_The task_
Edit these items by changing every occurrence of "Screen dimensions" to "Display size", leaving all other text exactly the same.

_Supplied data_
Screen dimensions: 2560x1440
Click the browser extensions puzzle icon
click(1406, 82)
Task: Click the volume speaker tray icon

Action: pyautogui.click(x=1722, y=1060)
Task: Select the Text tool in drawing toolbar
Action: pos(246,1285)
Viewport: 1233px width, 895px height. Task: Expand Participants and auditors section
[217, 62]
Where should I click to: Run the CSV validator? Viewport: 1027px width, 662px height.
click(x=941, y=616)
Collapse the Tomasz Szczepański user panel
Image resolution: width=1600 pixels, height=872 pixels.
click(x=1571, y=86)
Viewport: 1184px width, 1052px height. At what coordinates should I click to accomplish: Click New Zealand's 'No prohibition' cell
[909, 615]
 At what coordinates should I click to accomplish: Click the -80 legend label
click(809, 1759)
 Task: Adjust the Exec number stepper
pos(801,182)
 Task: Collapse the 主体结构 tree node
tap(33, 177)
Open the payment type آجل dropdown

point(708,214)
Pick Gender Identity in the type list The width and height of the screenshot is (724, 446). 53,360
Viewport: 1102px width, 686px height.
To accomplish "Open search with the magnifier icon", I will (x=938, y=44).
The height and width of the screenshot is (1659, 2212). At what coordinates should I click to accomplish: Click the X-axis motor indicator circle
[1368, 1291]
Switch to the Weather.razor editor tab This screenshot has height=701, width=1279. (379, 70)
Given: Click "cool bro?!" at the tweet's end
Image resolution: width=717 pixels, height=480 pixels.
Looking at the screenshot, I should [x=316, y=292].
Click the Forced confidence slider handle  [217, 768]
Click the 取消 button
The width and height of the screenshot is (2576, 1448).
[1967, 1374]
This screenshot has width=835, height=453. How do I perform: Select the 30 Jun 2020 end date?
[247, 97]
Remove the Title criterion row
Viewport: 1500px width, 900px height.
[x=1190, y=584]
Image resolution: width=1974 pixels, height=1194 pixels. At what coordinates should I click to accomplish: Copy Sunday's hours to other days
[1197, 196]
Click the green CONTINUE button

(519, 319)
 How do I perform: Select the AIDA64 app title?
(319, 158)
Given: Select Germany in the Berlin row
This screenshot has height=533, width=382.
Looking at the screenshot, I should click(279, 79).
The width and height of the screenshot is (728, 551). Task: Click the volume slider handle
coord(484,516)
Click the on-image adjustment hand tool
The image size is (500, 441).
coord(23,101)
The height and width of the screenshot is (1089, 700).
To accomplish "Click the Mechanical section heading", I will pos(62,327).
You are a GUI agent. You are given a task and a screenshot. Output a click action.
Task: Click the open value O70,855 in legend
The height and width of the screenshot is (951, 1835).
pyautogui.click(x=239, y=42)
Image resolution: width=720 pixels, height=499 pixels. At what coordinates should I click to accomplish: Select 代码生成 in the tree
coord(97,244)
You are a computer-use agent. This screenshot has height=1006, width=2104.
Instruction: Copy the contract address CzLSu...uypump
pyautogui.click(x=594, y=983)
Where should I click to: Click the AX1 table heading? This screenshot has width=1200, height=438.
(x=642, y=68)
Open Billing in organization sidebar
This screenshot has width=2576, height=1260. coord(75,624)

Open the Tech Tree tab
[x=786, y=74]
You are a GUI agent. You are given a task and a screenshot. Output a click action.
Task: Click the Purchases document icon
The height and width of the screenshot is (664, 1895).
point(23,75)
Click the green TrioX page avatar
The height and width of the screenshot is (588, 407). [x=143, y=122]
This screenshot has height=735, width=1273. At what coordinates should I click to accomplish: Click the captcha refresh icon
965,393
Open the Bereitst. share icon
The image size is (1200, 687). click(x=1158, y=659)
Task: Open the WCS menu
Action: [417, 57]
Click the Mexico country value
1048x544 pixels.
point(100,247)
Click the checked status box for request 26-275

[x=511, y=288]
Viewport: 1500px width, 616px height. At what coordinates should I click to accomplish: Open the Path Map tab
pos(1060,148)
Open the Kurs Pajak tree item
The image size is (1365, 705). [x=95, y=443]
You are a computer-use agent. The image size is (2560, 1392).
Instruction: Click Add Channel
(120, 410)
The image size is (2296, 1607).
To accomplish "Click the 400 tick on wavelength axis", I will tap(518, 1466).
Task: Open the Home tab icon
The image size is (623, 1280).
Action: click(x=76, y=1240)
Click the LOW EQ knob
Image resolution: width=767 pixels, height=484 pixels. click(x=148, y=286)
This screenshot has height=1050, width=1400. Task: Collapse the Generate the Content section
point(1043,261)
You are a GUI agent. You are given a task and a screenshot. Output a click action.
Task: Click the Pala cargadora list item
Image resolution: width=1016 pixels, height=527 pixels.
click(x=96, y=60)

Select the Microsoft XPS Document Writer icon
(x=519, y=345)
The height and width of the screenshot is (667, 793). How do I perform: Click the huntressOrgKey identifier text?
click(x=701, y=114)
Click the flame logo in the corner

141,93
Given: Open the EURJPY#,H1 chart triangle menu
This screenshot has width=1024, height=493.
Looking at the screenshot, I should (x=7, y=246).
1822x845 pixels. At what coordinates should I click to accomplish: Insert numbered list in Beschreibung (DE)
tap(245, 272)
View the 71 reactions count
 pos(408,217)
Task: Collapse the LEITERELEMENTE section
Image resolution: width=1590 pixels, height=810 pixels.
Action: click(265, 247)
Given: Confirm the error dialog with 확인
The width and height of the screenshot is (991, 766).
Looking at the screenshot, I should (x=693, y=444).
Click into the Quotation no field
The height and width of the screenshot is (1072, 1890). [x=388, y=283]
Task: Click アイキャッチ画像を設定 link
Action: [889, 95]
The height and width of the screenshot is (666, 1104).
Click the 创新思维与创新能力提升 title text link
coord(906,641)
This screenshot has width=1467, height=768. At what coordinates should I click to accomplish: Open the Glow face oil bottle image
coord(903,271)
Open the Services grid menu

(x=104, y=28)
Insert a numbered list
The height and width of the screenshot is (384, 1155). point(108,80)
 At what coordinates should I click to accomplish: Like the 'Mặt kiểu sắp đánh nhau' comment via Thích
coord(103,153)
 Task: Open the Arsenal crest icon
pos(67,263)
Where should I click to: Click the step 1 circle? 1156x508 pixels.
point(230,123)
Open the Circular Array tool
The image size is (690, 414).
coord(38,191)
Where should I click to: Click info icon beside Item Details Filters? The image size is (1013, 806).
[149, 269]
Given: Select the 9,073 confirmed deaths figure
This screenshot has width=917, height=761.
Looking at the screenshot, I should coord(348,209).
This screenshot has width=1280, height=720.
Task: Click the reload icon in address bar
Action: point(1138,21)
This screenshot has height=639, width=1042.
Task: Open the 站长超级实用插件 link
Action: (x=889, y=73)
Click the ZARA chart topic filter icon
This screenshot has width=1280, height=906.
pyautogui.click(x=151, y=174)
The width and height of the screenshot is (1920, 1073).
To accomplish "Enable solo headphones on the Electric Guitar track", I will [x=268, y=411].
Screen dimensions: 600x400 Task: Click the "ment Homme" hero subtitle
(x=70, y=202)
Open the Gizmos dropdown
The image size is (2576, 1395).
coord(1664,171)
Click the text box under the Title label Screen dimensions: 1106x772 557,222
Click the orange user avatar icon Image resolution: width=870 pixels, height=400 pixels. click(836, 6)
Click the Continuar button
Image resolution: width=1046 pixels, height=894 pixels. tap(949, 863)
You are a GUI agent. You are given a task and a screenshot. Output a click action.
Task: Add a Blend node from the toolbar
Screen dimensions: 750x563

_Finished exercise_
Display size: 2560x1440
Click the browser extensions puzzle icon
click(1406, 82)
Task: Click the volume speaker tray icon

Action: pyautogui.click(x=1722, y=1060)
Task: Select the Text tool in drawing toolbar
Action: pos(246,1285)
Viewport: 1233px width, 895px height. Task: Expand Participants and auditors section
[217, 62]
Where should I click to: Run the CSV validator? Viewport: 1027px width, 662px height.
click(x=941, y=616)
Collapse the Tomasz Szczepański user panel
Image resolution: width=1600 pixels, height=872 pixels.
click(x=1571, y=86)
Viewport: 1184px width, 1052px height. At what coordinates should I click to accomplish: Click New Zealand's 'No prohibition' cell
[909, 615]
 At what coordinates should I click to accomplish: Click the -80 legend label
click(809, 1759)
 Task: Adjust the Exec number stepper
pos(801,182)
 Task: Collapse the 主体结构 tree node
tap(33, 177)
Open the payment type آجل dropdown

point(708,214)
Pick Gender Identity in the type list The width and height of the screenshot is (724, 446). 53,360
Viewport: 1102px width, 686px height.
To accomplish "Open search with the magnifier icon", I will (x=938, y=44).
The height and width of the screenshot is (1659, 2212). At what coordinates should I click to accomplish: Click the X-axis motor indicator circle
[1368, 1291]
Switch to the Weather.razor editor tab This screenshot has height=701, width=1279. (379, 70)
Given: Click "cool bro?!" at the tweet's end
Image resolution: width=717 pixels, height=480 pixels.
Looking at the screenshot, I should [x=316, y=292].
Click the Forced confidence slider handle  [217, 768]
Click the 取消 button
The width and height of the screenshot is (2576, 1448).
[1967, 1374]
This screenshot has width=835, height=453. How do I perform: Select the 30 Jun 2020 end date?
[247, 97]
Remove the Title criterion row
Viewport: 1500px width, 900px height.
[x=1190, y=584]
Image resolution: width=1974 pixels, height=1194 pixels. At what coordinates should I click to accomplish: Copy Sunday's hours to other days
[1197, 196]
Click the green CONTINUE button

(519, 319)
 How do I perform: Select the AIDA64 app title?
(319, 158)
Given: Select Germany in the Berlin row
This screenshot has height=533, width=382.
Looking at the screenshot, I should click(279, 79).
The width and height of the screenshot is (728, 551). Task: Click the volume slider handle
coord(484,516)
Click the on-image adjustment hand tool
The image size is (500, 441).
coord(23,101)
The height and width of the screenshot is (1089, 700).
To accomplish "Click the Mechanical section heading", I will pos(62,327).
You are a GUI agent. You are given a task and a screenshot. Output a click action.
Task: Click the open value O70,855 in legend
The height and width of the screenshot is (951, 1835).
pyautogui.click(x=239, y=42)
Image resolution: width=720 pixels, height=499 pixels. At what coordinates should I click to accomplish: Select 代码生成 in the tree
coord(97,244)
You are a computer-use agent. This screenshot has height=1006, width=2104.
Instruction: Copy the contract address CzLSu...uypump
pyautogui.click(x=594, y=983)
Where should I click to: Click the AX1 table heading? This screenshot has width=1200, height=438.
(x=642, y=68)
Open Billing in organization sidebar
This screenshot has width=2576, height=1260. coord(75,624)

Open the Tech Tree tab
[x=786, y=74]
You are a GUI agent. You are given a task and a screenshot. Output a click action.
Task: Click the Purchases document icon
The height and width of the screenshot is (664, 1895).
point(23,75)
Click the green TrioX page avatar
The height and width of the screenshot is (588, 407). [x=143, y=122]
This screenshot has height=735, width=1273. At what coordinates should I click to accomplish: Click the captcha refresh icon
965,393
Open the Bereitst. share icon
The image size is (1200, 687). click(x=1158, y=659)
Task: Open the WCS menu
Action: [417, 57]
Click the Mexico country value
1048x544 pixels.
point(100,247)
Click the checked status box for request 26-275

[x=511, y=288]
Viewport: 1500px width, 616px height. At what coordinates should I click to accomplish: Open the Path Map tab
pos(1060,148)
Open the Kurs Pajak tree item
The image size is (1365, 705). [x=95, y=443]
You are a computer-use agent. The image size is (2560, 1392).
Instruction: Click Add Channel
(120, 410)
The image size is (2296, 1607).
To accomplish "Click the 400 tick on wavelength axis", I will tap(518, 1466).
Task: Open the Home tab icon
The image size is (623, 1280).
Action: click(x=76, y=1240)
Click the LOW EQ knob
Image resolution: width=767 pixels, height=484 pixels. click(x=148, y=286)
This screenshot has height=1050, width=1400. Task: Collapse the Generate the Content section
point(1043,261)
You are a GUI agent. You are given a task and a screenshot. Output a click action.
Task: Click the Pala cargadora list item
Image resolution: width=1016 pixels, height=527 pixels.
click(x=96, y=60)

Select the Microsoft XPS Document Writer icon
(x=519, y=345)
The height and width of the screenshot is (667, 793). How do I perform: Click the huntressOrgKey identifier text?
click(x=701, y=114)
Click the flame logo in the corner

141,93
Given: Open the EURJPY#,H1 chart triangle menu
This screenshot has width=1024, height=493.
Looking at the screenshot, I should (x=7, y=246).
1822x845 pixels. At what coordinates should I click to accomplish: Insert numbered list in Beschreibung (DE)
tap(245, 272)
View the 71 reactions count
 pos(408,217)
Task: Collapse the LEITERELEMENTE section
Image resolution: width=1590 pixels, height=810 pixels.
Action: click(265, 247)
Given: Confirm the error dialog with 확인
The width and height of the screenshot is (991, 766).
Looking at the screenshot, I should (x=693, y=444).
Click into the Quotation no field
The height and width of the screenshot is (1072, 1890). [x=388, y=283]
Task: Click アイキャッチ画像を設定 link
Action: [889, 95]
The height and width of the screenshot is (666, 1104).
Click the 创新思维与创新能力提升 title text link
coord(906,641)
This screenshot has width=1467, height=768. At what coordinates should I click to accomplish: Open the Glow face oil bottle image
coord(903,271)
Open the Services grid menu

(x=104, y=28)
Insert a numbered list
The height and width of the screenshot is (384, 1155). point(108,80)
 At what coordinates should I click to accomplish: Like the 'Mặt kiểu sắp đánh nhau' comment via Thích
coord(103,153)
 Task: Open the Arsenal crest icon
pos(67,263)
Where should I click to: Click the step 1 circle? 1156x508 pixels.
point(230,123)
Open the Circular Array tool
The image size is (690, 414).
coord(38,191)
Where should I click to: Click info icon beside Item Details Filters? The image size is (1013, 806).
[149, 269]
Given: Select the 9,073 confirmed deaths figure
This screenshot has width=917, height=761.
Looking at the screenshot, I should coord(348,209).
This screenshot has width=1280, height=720.
Task: Click the reload icon in address bar
Action: point(1138,21)
This screenshot has height=639, width=1042.
Task: Open the 站长超级实用插件 link
Action: (x=889, y=73)
Click the ZARA chart topic filter icon
This screenshot has width=1280, height=906.
pyautogui.click(x=151, y=174)
The width and height of the screenshot is (1920, 1073).
To accomplish "Enable solo headphones on the Electric Guitar track", I will [x=268, y=411].
Display size: 600x400 Task: Click the "ment Homme" hero subtitle
(x=70, y=202)
Open the Gizmos dropdown
The image size is (2576, 1395).
coord(1664,171)
Click the text box under the Title label Display size: 1106x772 557,222
Click the orange user avatar icon Image resolution: width=870 pixels, height=400 pixels. click(836, 6)
Click the Continuar button
Image resolution: width=1046 pixels, height=894 pixels. tap(949, 863)
You are a GUI agent. You are given a task and a screenshot. Output a click action.
Task: Add a Blend node from the toolbar
Display size: 750x563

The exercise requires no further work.